(Stored records)
Segment Open

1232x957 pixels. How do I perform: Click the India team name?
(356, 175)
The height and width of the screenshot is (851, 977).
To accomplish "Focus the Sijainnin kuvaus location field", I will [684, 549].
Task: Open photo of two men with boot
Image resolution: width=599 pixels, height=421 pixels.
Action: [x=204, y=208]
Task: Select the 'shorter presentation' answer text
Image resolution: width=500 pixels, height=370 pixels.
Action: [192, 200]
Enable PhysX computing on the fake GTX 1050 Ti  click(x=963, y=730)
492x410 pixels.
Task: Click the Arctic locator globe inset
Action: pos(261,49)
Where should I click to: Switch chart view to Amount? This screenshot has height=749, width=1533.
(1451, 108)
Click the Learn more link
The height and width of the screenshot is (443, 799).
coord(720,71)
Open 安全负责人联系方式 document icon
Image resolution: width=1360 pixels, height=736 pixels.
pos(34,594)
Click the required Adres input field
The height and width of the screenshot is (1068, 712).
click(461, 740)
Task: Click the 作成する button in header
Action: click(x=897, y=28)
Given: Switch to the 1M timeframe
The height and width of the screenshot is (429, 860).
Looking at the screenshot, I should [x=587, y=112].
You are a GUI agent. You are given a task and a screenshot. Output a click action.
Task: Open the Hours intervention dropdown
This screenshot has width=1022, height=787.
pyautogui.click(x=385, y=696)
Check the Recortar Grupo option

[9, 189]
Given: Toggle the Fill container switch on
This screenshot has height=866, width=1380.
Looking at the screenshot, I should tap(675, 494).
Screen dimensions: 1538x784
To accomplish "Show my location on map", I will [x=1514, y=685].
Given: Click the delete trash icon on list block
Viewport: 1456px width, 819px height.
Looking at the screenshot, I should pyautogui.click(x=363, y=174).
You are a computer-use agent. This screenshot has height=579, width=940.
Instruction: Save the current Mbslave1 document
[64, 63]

Segment Closed

-- Exercise prompt --
An exact repetition of the data above is all that is needed.

-- Exercise solution --
1232x957 pixels. How do I perform: Click the India team name?
(356, 175)
The height and width of the screenshot is (851, 977).
To accomplish "Focus the Sijainnin kuvaus location field", I will [684, 549].
Task: Open photo of two men with boot
Image resolution: width=599 pixels, height=421 pixels.
Action: [x=204, y=208]
Task: Select the 'shorter presentation' answer text
Image resolution: width=500 pixels, height=370 pixels.
Action: [192, 200]
Enable PhysX computing on the fake GTX 1050 Ti  click(x=963, y=730)
492x410 pixels.
Task: Click the Arctic locator globe inset
Action: pos(261,49)
Where should I click to: Switch chart view to Amount? This screenshot has height=749, width=1533.
(1451, 108)
Click the Learn more link
The height and width of the screenshot is (443, 799).
coord(720,71)
Open 安全负责人联系方式 document icon
Image resolution: width=1360 pixels, height=736 pixels.
pos(34,594)
Click the required Adres input field
The height and width of the screenshot is (1068, 712).
click(461, 740)
Task: Click the 作成する button in header
Action: click(x=897, y=28)
Given: Switch to the 1M timeframe
The height and width of the screenshot is (429, 860).
Looking at the screenshot, I should [x=587, y=112].
You are a GUI agent. You are given a task and a screenshot. Output a click action.
Task: Open the Hours intervention dropdown
This screenshot has width=1022, height=787.
pyautogui.click(x=385, y=696)
Check the Recortar Grupo option

[9, 189]
Given: Toggle the Fill container switch on
This screenshot has height=866, width=1380.
Looking at the screenshot, I should tap(675, 494).
Screen dimensions: 1538x784
To accomplish "Show my location on map", I will [x=1514, y=685].
Given: Click the delete trash icon on list block
Viewport: 1456px width, 819px height.
Looking at the screenshot, I should pyautogui.click(x=363, y=174).
You are a computer-use agent. This screenshot has height=579, width=940.
Instruction: Save the current Mbslave1 document
[64, 63]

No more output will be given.